**Task instructions:** Across all of the records below, determine the number of lines containing the string "computer"; reply with that number only.
☆ ☆ ☆ ☆
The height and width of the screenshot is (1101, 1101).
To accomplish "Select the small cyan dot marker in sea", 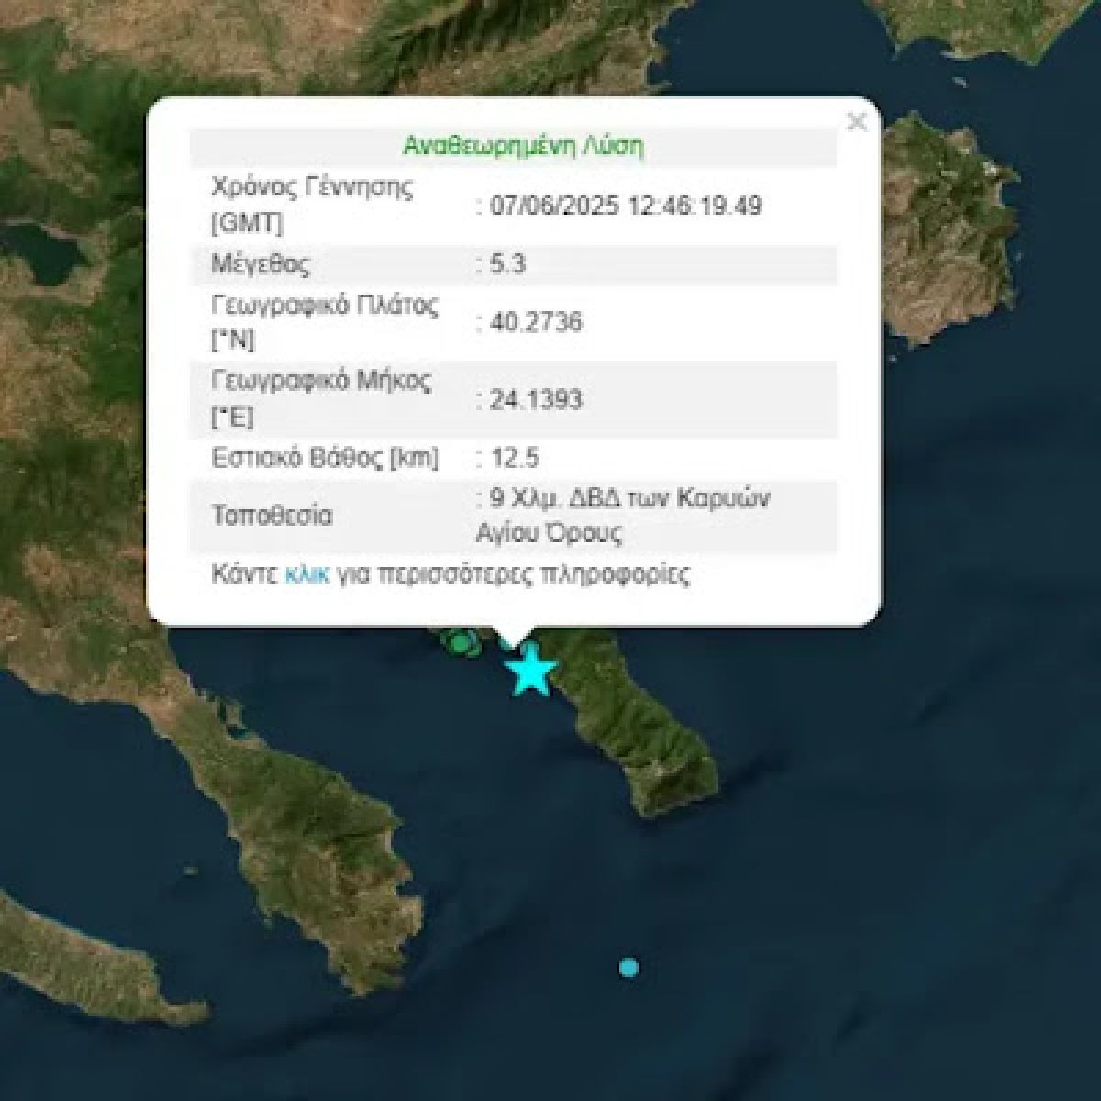I will coord(628,966).
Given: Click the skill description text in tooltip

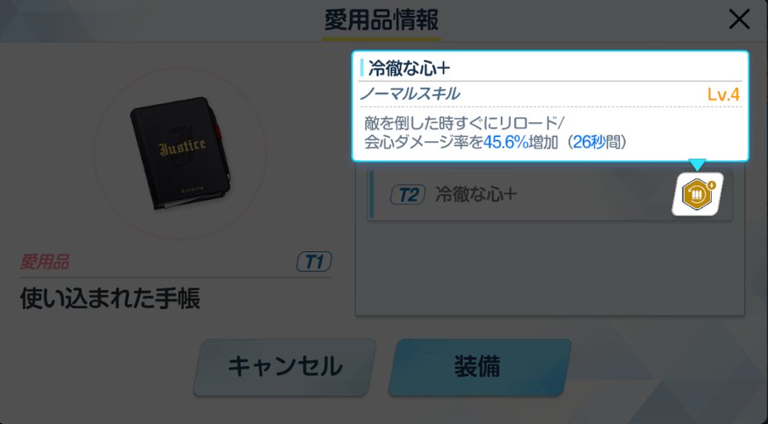Looking at the screenshot, I should pos(495,132).
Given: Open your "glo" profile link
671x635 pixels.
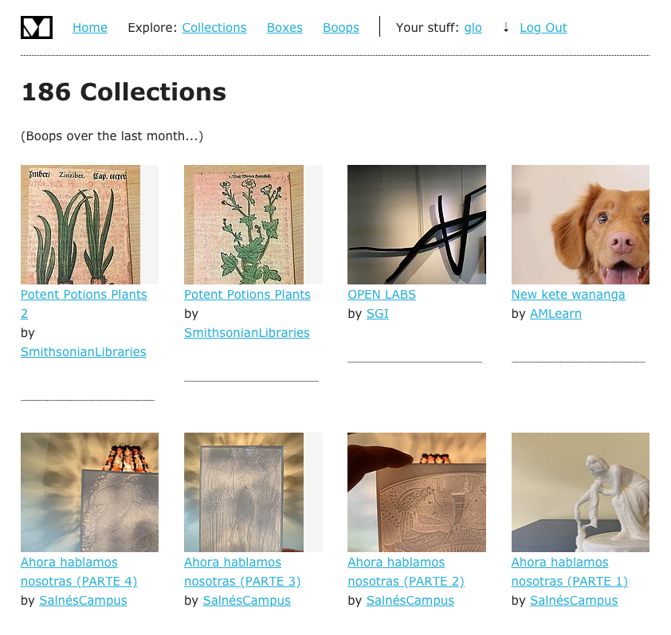Looking at the screenshot, I should [x=473, y=27].
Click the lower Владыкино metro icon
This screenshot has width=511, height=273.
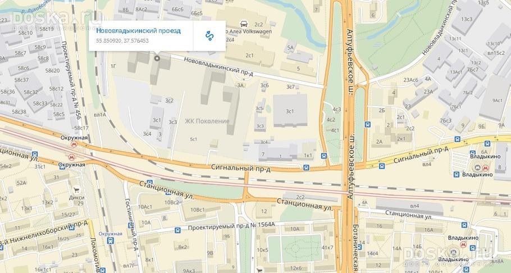point(463,244)

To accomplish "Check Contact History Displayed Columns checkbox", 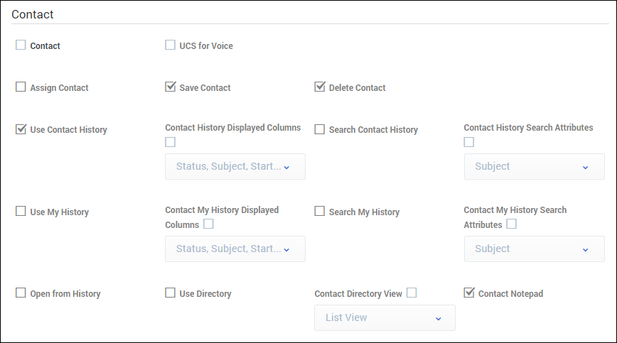I will (170, 142).
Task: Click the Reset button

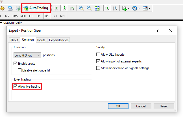Action: [x=164, y=106]
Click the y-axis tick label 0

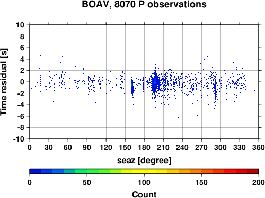(x=22, y=82)
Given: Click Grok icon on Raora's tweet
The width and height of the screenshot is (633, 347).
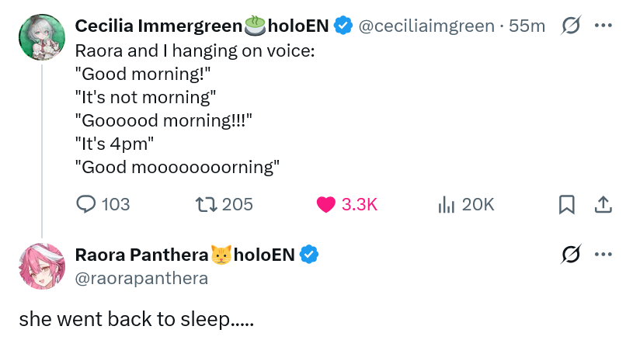Looking at the screenshot, I should point(570,255).
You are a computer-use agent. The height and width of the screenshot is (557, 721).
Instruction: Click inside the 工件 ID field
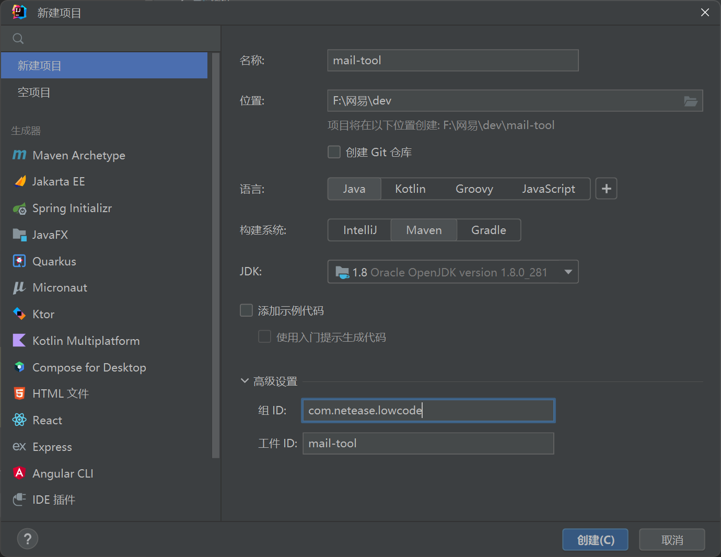pyautogui.click(x=428, y=443)
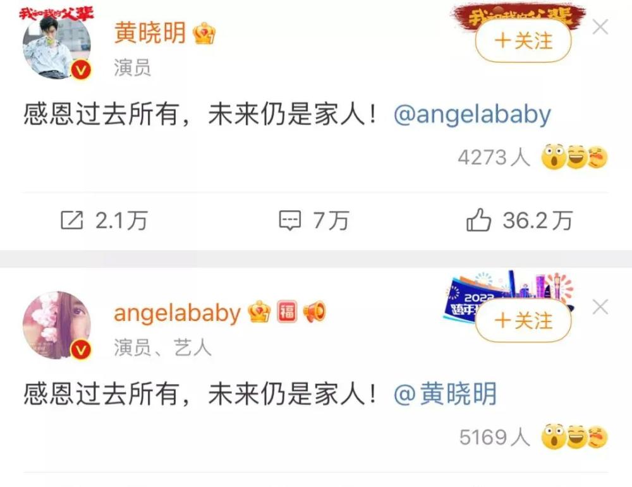Open the @angelababy mention link
Screen dimensions: 632x487
(x=472, y=114)
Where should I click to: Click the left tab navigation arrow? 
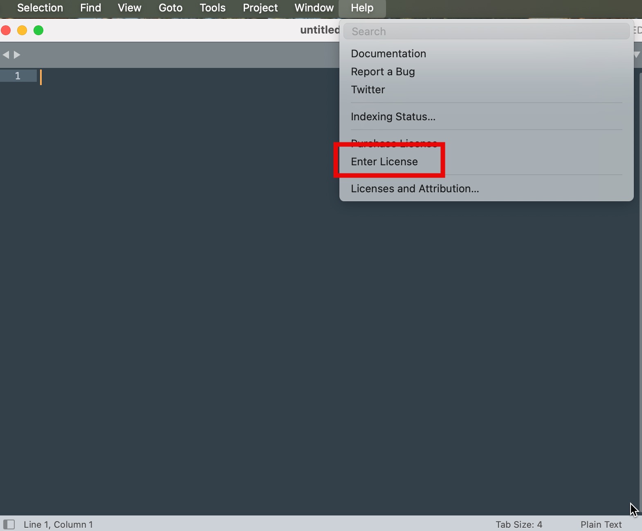[6, 55]
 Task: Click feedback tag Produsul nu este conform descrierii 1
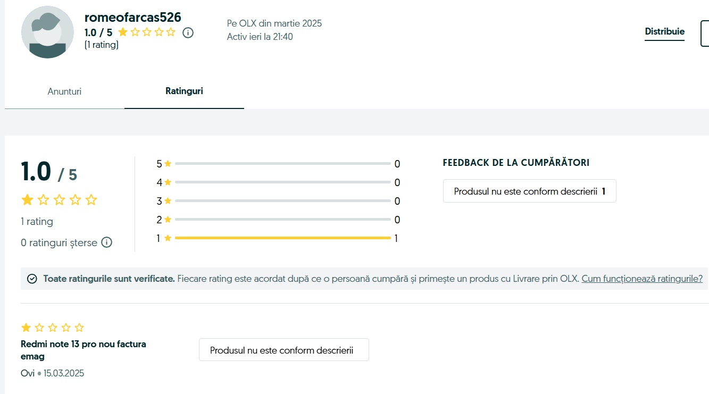(x=529, y=191)
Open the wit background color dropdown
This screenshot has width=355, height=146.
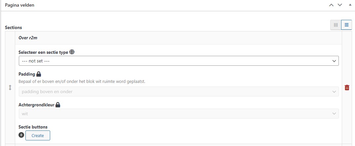click(x=179, y=114)
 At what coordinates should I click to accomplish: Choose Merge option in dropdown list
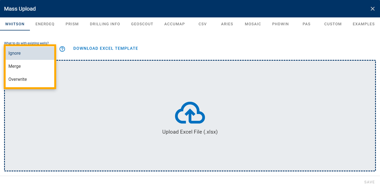pyautogui.click(x=30, y=66)
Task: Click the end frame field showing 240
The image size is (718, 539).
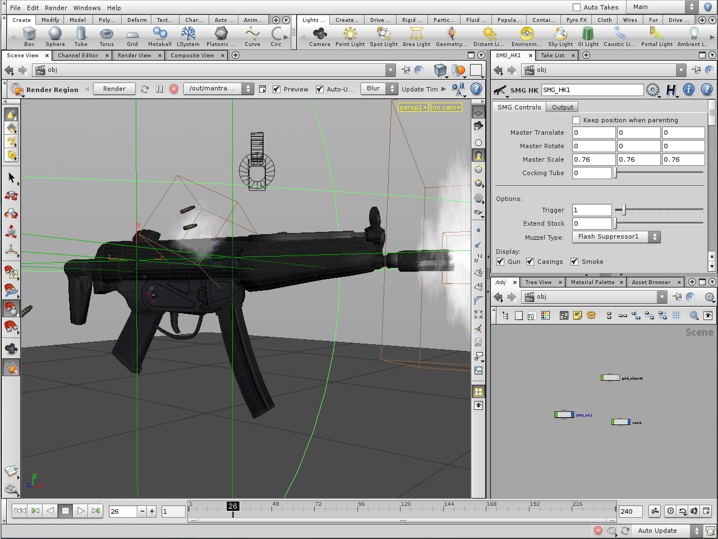Action: point(630,511)
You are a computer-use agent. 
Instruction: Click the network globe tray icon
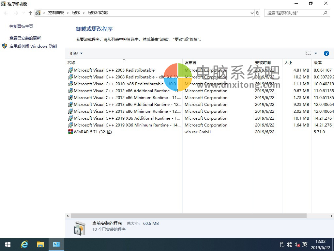pyautogui.click(x=290, y=244)
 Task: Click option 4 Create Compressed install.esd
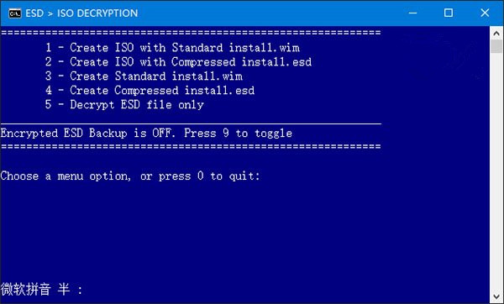coord(150,91)
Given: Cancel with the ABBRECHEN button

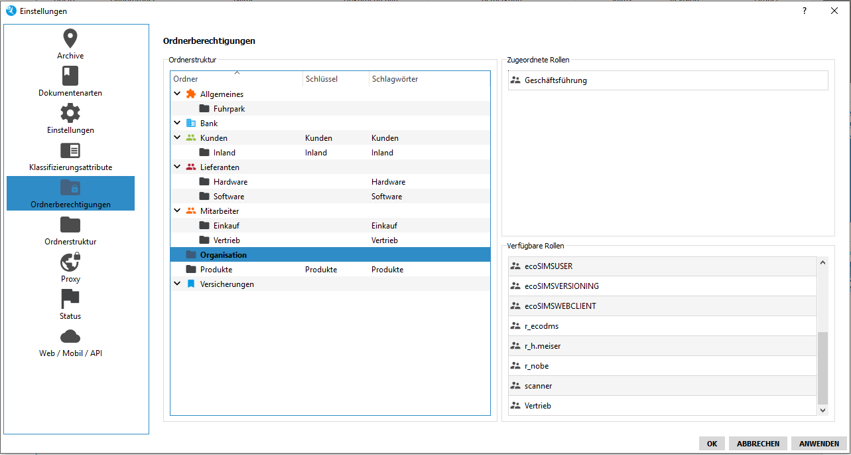Looking at the screenshot, I should point(757,444).
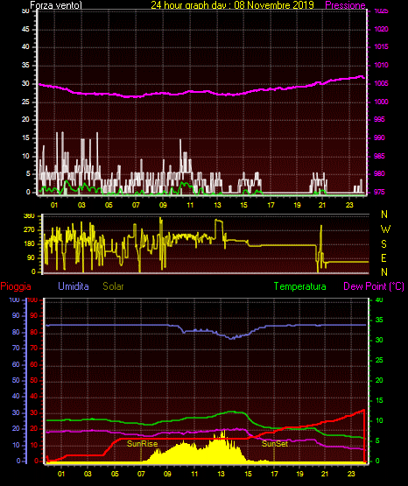Screen dimensions: 408x486
Task: Click the Solar legend label
Action: pyautogui.click(x=114, y=286)
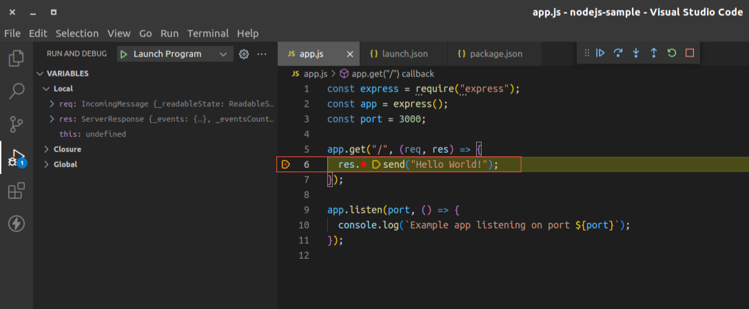This screenshot has height=309, width=749.
Task: Stop debugging with the red square
Action: 689,53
☆ ☆ ☆ ☆
**Output of the task:** 2